Psycholinguistically Motivated Tree Adjoining Grammar (v.2.5.0-rel)

Vera Demberg, vera@coli.uni-saarland.de
Ioannis Konstas, ikonstas@cs.washington.edu
Frank Keller, keller@inf.ed.ac.uk

Thanks for downloading the Psycholinguistically Motivated Tree-Adjoining Grammar (PLTAG) Parser.
This package contains a fully incremental PLTAG parser, with iSRL capabilities and discriminative reranking extensions as implemented in the following publications.

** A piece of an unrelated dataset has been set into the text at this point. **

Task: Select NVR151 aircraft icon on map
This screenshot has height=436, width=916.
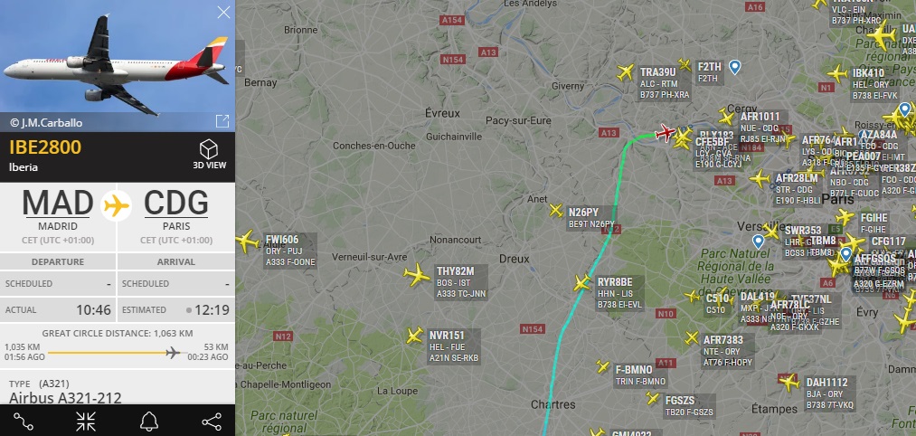Action: pos(414,336)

If you are going to use/extend this package in your work (and you are most welcome to do so), please cite:

V. Demberg, F. Keller, A. Koller, 2013. Incremental, Predictive Parsing with Psycholinguistically Motivated Tree-Adjoining Grammar, CL 2013.
I. Konstas, V. Demberg, F. Keller, and M. Lapata, 2014. Incremental Semantic Role Labeling with Tree Adjoining Grammar, EMNLP 2014.
I. Konstas. and F. Keller, 2015. Semantic Role Labeling Improves Incremental Parsing, ACL 2015.

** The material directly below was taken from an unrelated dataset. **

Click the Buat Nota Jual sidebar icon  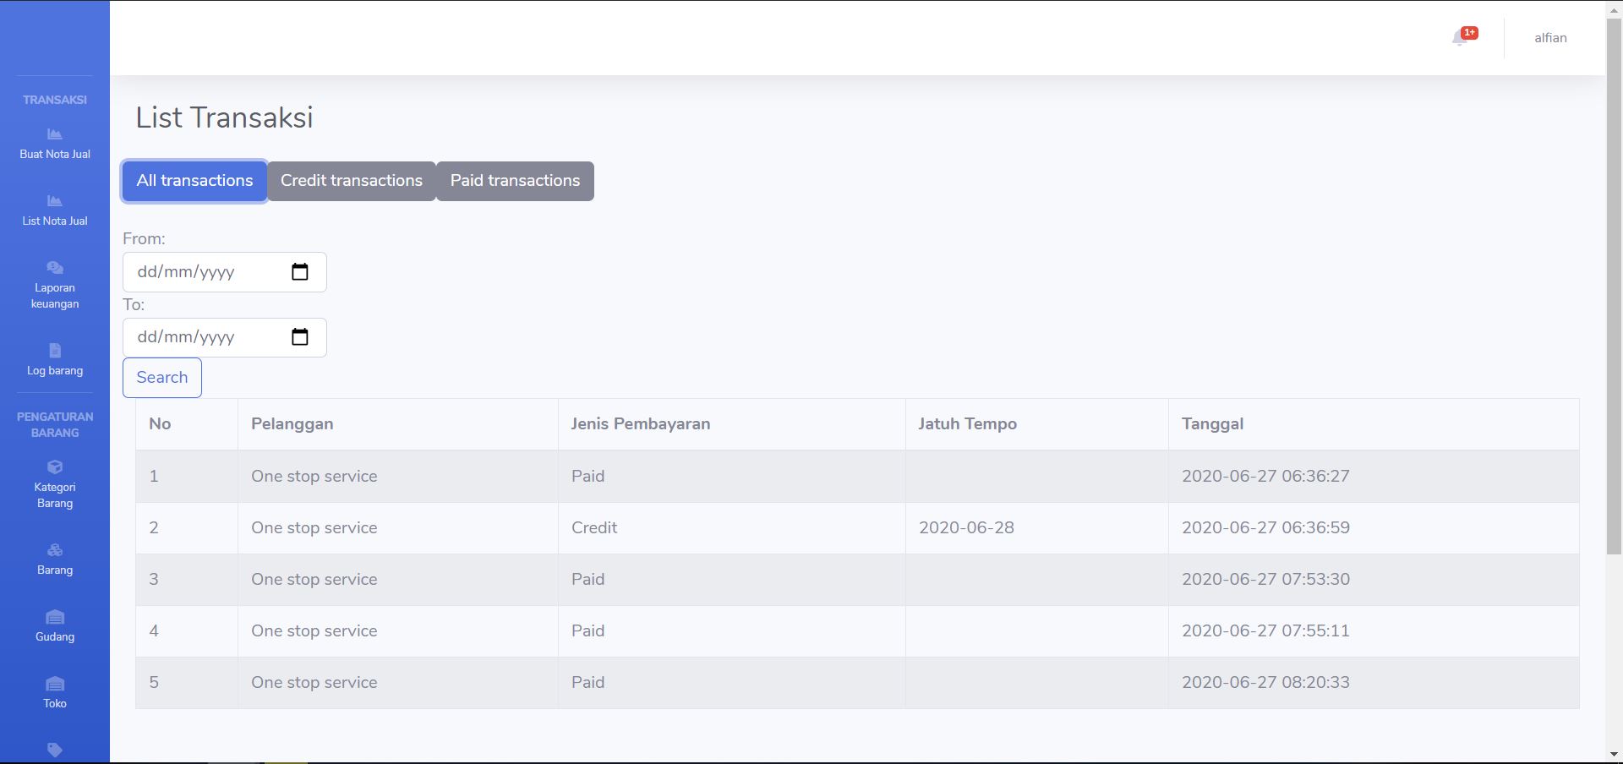[x=55, y=134]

We have included a list of scripts that perform all the implemented functionalities found in these papers. An extensive list of features can be found in FEATURES.txt.

You need to download the following files first and put them in the lib/ folder:

• stanford-corenlp-3.5.1.jar and
• stanford-corenlp-3.5.1-models.jar from the Stanford NLP Group page
• liblinear-1.94.jar from the LIBLINEAR page
• commons-collections4-4.1.jar from the Apached Commons Collections Download page
• commons-math-2.2.jar from the Apache Commons Math Download [page] (http://commons.apache.org/proper/commons-math/download_math.cgi)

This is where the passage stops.